Given records Start Marker

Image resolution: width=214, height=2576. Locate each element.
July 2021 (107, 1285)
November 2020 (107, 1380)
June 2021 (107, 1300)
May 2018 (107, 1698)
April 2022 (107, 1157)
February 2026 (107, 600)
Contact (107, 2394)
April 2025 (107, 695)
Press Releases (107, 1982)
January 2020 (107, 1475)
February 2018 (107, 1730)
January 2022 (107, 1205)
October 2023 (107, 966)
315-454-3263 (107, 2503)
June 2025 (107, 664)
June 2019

Given records End Marker

Task instructions:
Your answer must be an exact transcription of the lines from the one containing "April 2025 (107, 695)" through the last line of the records above, and nothing else.

Written response:
April 2025 (107, 695)
Press Releases (107, 1982)
January 2020 (107, 1475)
February 2018 (107, 1730)
January 2022 (107, 1205)
October 2023 (107, 966)
315-454-3263 (107, 2503)
June 2025 (107, 664)
June 2019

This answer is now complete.